The U.S. hydrogen energy storage market is poised for steady growth through 2030, driven by increasing industrial demand, supportive government initiatives, and continuous technological advancements. As industries continue transitioning towards low-emission and sustainable operations, hydrogen is emerging as a vital enabler of clean energy solutions. The growing collaboration between public agencies and private companies is expected to accelerate infrastructure development, making hydrogen a key component of the country’s renewable energy strategy.

U.S. Battery Energy Storage System Market Thrives with Government Incentives

The U.S. battery energy storage system market was valued at USD 711.9 million in 2023 and is projected to expand at a compound annual growth rate (CAGR) of 30.5% from 2024 to 2030. The increasing use of battery storage systems in industrial sectors to support critical power supply during emergencies, such as grid failures and trips, is a major driver for market growth. Additionally, the growing need for uninterrupted power in data centers and telecommunications is contributing to the rising demand for these systems, as organizations seek to enhance business continuity and operational efficiency.

In the U.S. market, the value chain includes equipment suppliers, battery energy storage manufacturers, and end-use industries. Battery energy storage systems are manufactured using essential components such as batteries, module packs, connectors, cables, and bus bars. Among these, batteries are the most crucial component, forming the core of the system.

The expanding installation of large-scale renewable energy projects across the U.S. is further propelling the adoption of battery energy storage systems. These systems are critical in mitigating the intermittent nature of power generated from solar and wind energy. Moreover, stringent environmental regulations promoting the use of clean energy sources are accelerating the need for off-grid energy storage solutions.

Battery systems are widely used in emergency power supply systems, wind power output fluctuation management, and stand-alone photovoltaic (PV) systems. Their favorable cost-performance ratio, ease of charging, and recyclability make them highly attractive for diverse applications, boosting their demand across various sectors.

Ongoing technological advancements in energy storage are also fueling market expansion. Industry players, such as U.S.-based Power Electronics, are introducing innovative products that combine solar inverters and storage solutions.

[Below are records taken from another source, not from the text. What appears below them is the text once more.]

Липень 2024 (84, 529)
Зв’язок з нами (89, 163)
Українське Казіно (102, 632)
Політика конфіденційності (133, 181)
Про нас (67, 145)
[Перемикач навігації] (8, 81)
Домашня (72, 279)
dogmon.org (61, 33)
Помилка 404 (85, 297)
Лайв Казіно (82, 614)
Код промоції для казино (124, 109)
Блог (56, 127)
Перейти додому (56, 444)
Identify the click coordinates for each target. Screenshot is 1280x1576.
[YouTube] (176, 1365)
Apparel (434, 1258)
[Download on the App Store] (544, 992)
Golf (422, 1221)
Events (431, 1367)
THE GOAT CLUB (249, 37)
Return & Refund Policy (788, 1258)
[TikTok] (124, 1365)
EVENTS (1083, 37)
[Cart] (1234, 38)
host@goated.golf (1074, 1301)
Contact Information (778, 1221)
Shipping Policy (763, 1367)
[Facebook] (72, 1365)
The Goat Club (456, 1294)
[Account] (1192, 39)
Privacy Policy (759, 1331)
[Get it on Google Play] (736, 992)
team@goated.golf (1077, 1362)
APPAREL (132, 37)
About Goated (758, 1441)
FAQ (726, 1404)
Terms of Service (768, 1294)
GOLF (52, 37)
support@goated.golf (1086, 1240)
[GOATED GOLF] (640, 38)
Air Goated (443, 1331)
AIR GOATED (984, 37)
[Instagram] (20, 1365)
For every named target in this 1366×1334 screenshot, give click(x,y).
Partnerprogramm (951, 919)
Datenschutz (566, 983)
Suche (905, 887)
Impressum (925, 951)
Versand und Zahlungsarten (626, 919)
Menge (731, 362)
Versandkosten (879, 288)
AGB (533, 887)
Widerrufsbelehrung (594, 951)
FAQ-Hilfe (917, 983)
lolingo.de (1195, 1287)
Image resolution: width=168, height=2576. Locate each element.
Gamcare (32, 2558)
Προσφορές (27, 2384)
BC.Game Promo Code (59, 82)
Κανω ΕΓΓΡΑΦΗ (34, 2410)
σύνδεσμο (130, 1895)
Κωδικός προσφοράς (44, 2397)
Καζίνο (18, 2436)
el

Moreover, there is increasing interest in alternatives to lithium-ion technology, such as zinc-based systems, particularly in fire-sensitive areas where lithium-ion poses safety concerns.

Battery energy storage systems are gaining traction due to features like rapid recharging, minimal electrolyte waste, and suitability for a wide range of applications including backup, portable, and stationary power. These advantages are expected to drive continued adoption across both commercial and residential sectors.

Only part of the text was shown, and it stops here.